PROBLEM TO SOLVE ▸ Please copy each line from the entries that contains the string "icon".

[[ DATA PROVIDED, beginning ]]

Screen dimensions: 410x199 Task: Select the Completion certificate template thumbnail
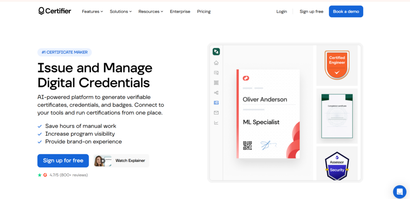coord(337,116)
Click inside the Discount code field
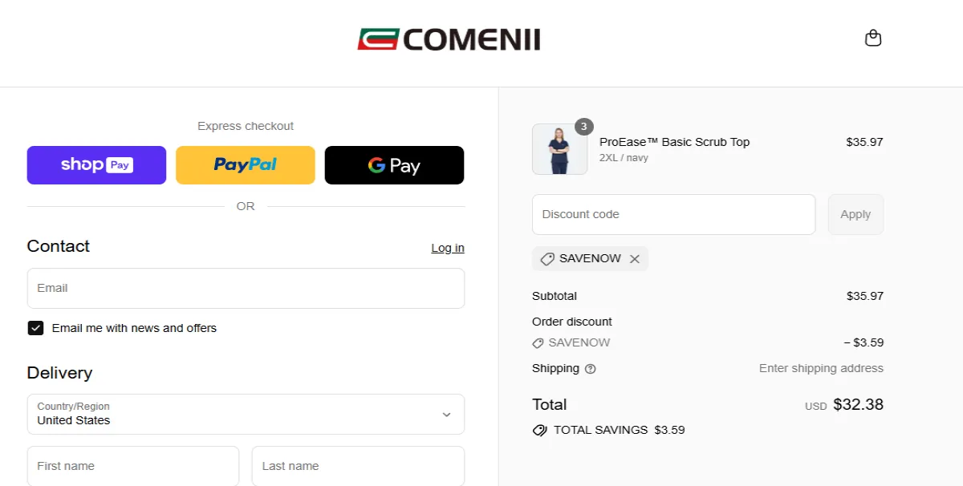Screen dimensions: 963x486 (674, 214)
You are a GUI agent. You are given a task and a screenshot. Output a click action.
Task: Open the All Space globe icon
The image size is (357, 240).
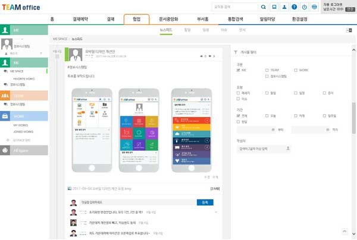click(x=5, y=150)
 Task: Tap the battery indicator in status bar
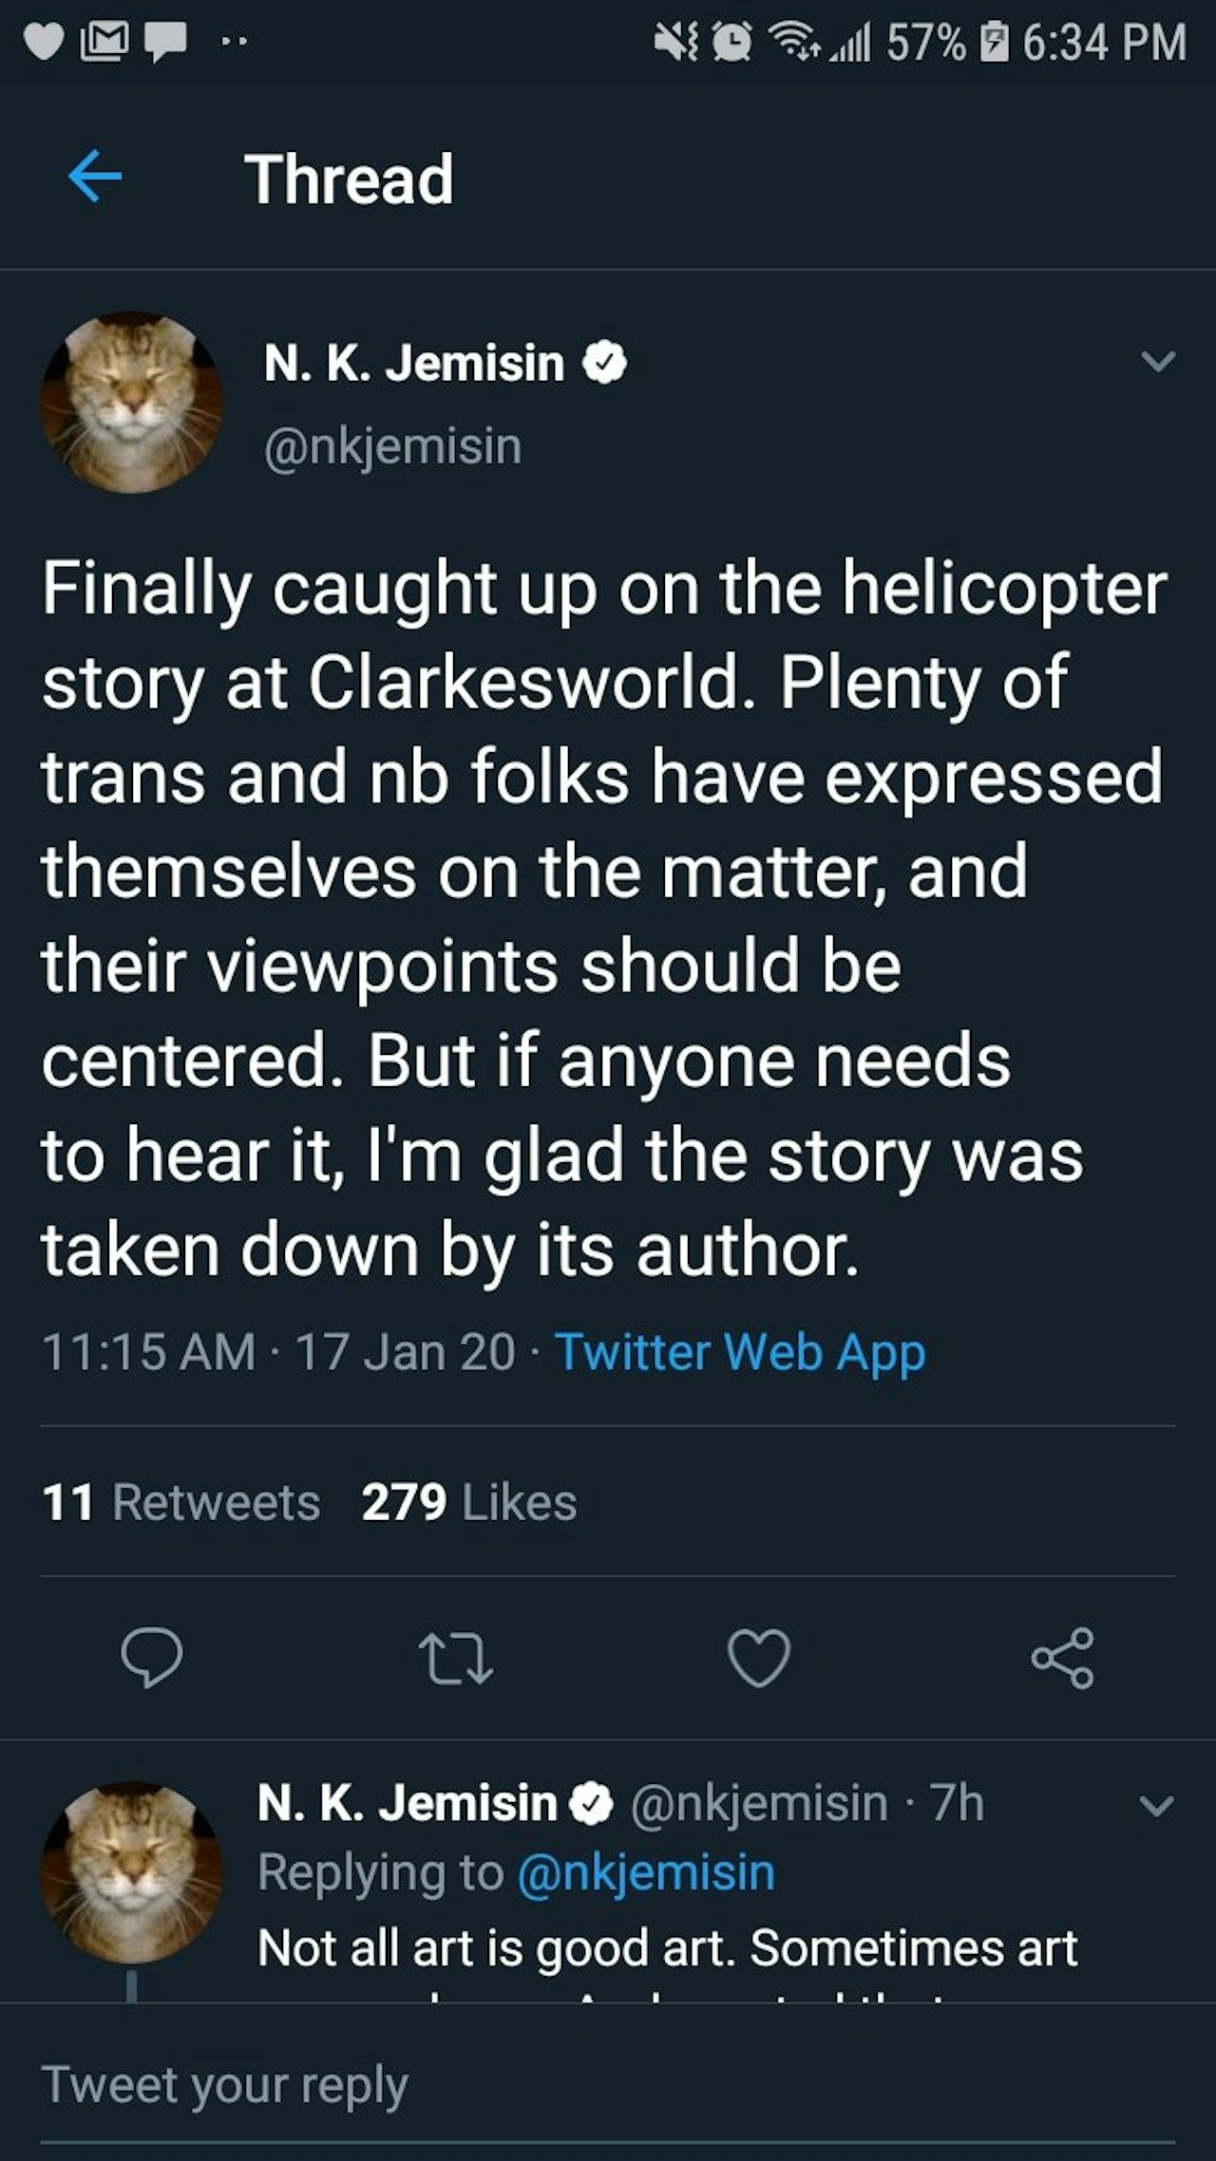(x=994, y=43)
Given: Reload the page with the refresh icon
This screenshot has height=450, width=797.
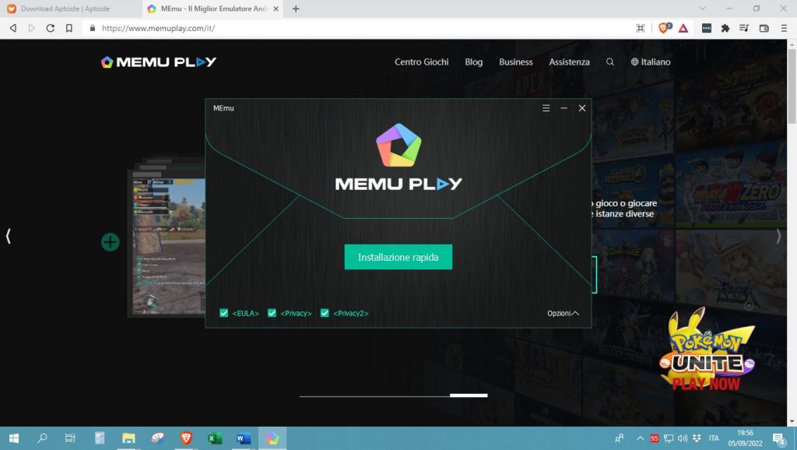Looking at the screenshot, I should tap(51, 28).
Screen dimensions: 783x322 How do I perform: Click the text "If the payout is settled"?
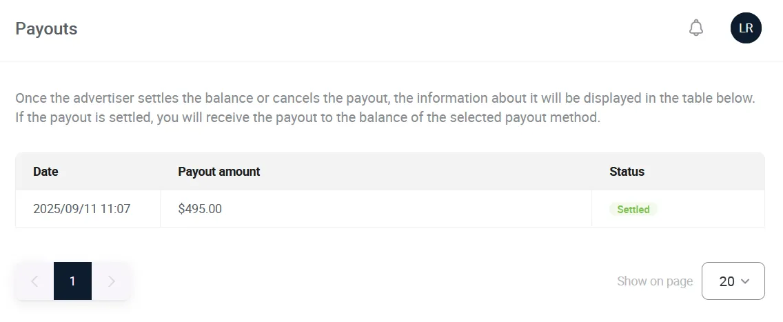(x=83, y=117)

[[ DATA PROVIDED, end ]]

ANSWER BELOW ▸
Task: Open the All Space globe icon
Given: Reload the page with the refresh icon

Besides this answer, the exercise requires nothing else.